● **PROBLEM DESCRIPTION**
Would you give the data below back exactly as it reads?

● **INFORMATION PROVIDED**
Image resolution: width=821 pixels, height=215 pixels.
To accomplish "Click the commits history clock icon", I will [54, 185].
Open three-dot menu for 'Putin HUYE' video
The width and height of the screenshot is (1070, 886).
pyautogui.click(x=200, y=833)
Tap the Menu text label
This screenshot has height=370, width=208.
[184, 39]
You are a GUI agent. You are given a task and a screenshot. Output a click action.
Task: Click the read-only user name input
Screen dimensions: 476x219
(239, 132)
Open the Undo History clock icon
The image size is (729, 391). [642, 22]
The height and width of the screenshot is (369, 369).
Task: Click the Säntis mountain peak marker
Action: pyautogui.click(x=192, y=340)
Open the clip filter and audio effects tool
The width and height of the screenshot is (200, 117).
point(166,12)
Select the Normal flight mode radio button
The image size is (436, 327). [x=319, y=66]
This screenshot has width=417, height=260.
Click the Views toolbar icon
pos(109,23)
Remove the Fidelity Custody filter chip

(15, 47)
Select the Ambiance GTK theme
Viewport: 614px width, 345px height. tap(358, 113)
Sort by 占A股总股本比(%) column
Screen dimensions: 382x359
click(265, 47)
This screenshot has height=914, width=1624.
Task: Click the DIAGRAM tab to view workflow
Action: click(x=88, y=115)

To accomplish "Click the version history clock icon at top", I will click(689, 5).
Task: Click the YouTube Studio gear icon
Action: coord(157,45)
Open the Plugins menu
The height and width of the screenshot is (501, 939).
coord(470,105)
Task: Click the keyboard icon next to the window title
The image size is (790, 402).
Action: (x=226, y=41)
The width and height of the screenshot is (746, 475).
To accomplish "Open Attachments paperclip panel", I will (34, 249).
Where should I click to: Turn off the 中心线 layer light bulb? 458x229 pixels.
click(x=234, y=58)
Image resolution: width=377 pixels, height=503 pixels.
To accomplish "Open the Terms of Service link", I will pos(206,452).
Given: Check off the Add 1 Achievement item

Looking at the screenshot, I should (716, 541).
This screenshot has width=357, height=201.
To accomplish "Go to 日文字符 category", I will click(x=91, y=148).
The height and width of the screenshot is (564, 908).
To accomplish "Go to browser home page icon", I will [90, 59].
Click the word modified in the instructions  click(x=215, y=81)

● **OUTPUT FOR THIS EXERCISE**
Image resolution: width=821 pixels, height=215 pixels.
To accomplish "Click the commits history clock icon", I will [54, 185].
Open three-dot menu for 'Putin HUYE' video
The width and height of the screenshot is (1070, 886).
pyautogui.click(x=200, y=833)
Tap the Menu text label
This screenshot has height=370, width=208.
[184, 39]
You are a GUI agent. You are given a task and a screenshot. Output a click action.
Task: Click the read-only user name input
Screen dimensions: 476x219
(239, 132)
Open the Undo History clock icon
The image size is (729, 391). [642, 22]
The height and width of the screenshot is (369, 369).
Task: Click the Säntis mountain peak marker
Action: pyautogui.click(x=192, y=340)
Open the clip filter and audio effects tool
The width and height of the screenshot is (200, 117).
point(166,12)
Select the Normal flight mode radio button
The image size is (436, 327). [x=319, y=66]
This screenshot has width=417, height=260.
Click the Views toolbar icon
pos(109,23)
Remove the Fidelity Custody filter chip

(15, 47)
Select the Ambiance GTK theme
Viewport: 614px width, 345px height. tap(358, 113)
Sort by 占A股总股本比(%) column
Screen dimensions: 382x359
click(265, 47)
This screenshot has height=914, width=1624.
Task: Click the DIAGRAM tab to view workflow
Action: click(x=88, y=115)

To accomplish "Click the version history clock icon at top", I will click(689, 5).
Task: Click the YouTube Studio gear icon
Action: coord(157,45)
Open the Plugins menu
The height and width of the screenshot is (501, 939).
coord(470,105)
Task: Click the keyboard icon next to the window title
The image size is (790, 402).
Action: (x=226, y=41)
The width and height of the screenshot is (746, 475).
To accomplish "Open Attachments paperclip panel", I will (34, 249).
Where should I click to: Turn off the 中心线 layer light bulb? 458x229 pixels.
click(x=234, y=58)
Image resolution: width=377 pixels, height=503 pixels.
To accomplish "Open the Terms of Service link", I will pos(206,452).
Given: Check off the Add 1 Achievement item

Looking at the screenshot, I should (716, 541).
This screenshot has width=357, height=201.
To accomplish "Go to 日文字符 category", I will click(x=91, y=148).
The height and width of the screenshot is (564, 908).
To accomplish "Go to browser home page icon", I will [90, 59].
Click the word modified in the instructions  click(x=215, y=81)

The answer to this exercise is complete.